Work order:
Write out each entry, exactly the way it appears.

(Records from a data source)
******
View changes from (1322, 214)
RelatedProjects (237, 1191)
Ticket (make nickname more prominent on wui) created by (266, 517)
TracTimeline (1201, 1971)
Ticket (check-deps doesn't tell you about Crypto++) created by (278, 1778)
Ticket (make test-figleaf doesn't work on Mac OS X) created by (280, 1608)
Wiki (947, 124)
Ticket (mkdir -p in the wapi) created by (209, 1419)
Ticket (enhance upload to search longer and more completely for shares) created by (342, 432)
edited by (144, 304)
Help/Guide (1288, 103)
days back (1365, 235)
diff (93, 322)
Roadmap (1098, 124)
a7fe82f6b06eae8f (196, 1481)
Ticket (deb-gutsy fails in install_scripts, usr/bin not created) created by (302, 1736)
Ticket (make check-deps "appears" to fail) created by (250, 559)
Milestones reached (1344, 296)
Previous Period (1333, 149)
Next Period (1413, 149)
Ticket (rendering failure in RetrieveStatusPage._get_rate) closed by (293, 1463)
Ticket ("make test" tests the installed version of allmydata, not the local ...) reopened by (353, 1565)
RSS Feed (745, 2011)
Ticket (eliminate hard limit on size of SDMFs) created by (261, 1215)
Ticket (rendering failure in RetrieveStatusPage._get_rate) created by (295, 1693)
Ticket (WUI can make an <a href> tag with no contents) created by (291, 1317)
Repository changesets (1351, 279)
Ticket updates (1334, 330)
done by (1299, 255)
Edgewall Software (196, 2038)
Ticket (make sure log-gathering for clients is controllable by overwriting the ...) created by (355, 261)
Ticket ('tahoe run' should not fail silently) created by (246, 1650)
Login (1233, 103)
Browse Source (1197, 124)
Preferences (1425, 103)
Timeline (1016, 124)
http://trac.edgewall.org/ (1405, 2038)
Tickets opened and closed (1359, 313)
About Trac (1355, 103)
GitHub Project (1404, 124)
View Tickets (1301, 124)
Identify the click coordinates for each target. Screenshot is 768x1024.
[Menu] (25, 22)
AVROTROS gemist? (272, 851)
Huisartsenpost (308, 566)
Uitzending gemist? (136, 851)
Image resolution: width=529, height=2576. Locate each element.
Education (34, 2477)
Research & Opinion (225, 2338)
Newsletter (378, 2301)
******
Your solution:
View changes from (1322, 214)
RelatedProjects (237, 1191)
Ticket (make nickname more prominent on wui) created by (266, 517)
TracTimeline (1201, 1971)
Ticket (check-deps doesn't tell you about Crypto++) created by (278, 1778)
Ticket (make test-figleaf doesn't work on Mac OS X) created by (280, 1608)
Wiki (947, 124)
Ticket (mkdir -p in the wapi) created by (209, 1419)
Ticket (enhance upload to search longer and more completely for shares) created by (342, 432)
edited by (144, 304)
Help/Guide (1288, 103)
days back (1365, 235)
diff (93, 322)
Roadmap (1098, 124)
a7fe82f6b06eae8f (196, 1481)
Ticket (deb-gutsy fails in install_scripts, usr/bin not created) created by (302, 1736)
Ticket (make check-deps "appears" to fail) created by (250, 559)
Milestones reached (1344, 296)
Previous Period (1333, 149)
Next Period (1413, 149)
Ticket (rendering failure in RetrieveStatusPage._get_rate) closed by (293, 1463)
Ticket ("make test" tests the installed version of allmydata, not the local ...) reopened by (353, 1565)
RSS Feed (745, 2011)
Ticket (eliminate hard limit on size of SDMFs) created by (261, 1215)
Ticket (rendering failure in RetrieveStatusPage._get_rate) created by (295, 1693)
Ticket (WUI can make an <a href> tag with no contents) created by (291, 1317)
Repository changesets (1351, 279)
Ticket updates (1334, 330)
done by (1299, 255)
Edgewall Software (196, 2038)
Ticket (make sure log-gathering for clients is controllable by overwriting the ...) created by (355, 261)
Ticket ('tahoe run' should not fail silently) created by (246, 1650)
Login (1233, 103)
Browse Source (1197, 124)
Preferences (1425, 103)
Timeline (1016, 124)
http://trac.edgewall.org/ (1405, 2038)
Tickets opened and closed (1359, 313)
About Trac (1355, 103)
GitHub Project (1404, 124)
View Tickets (1301, 124)
Identify the click coordinates for each target. Screenshot is 768x1024.
[Menu] (25, 22)
AVROTROS gemist? (272, 851)
Huisartsenpost (308, 566)
Uitzending gemist? (136, 851)
Image resolution: width=529, height=2576. Locate each element.
Education (34, 2477)
Research & Opinion (225, 2338)
Newsletter (378, 2301)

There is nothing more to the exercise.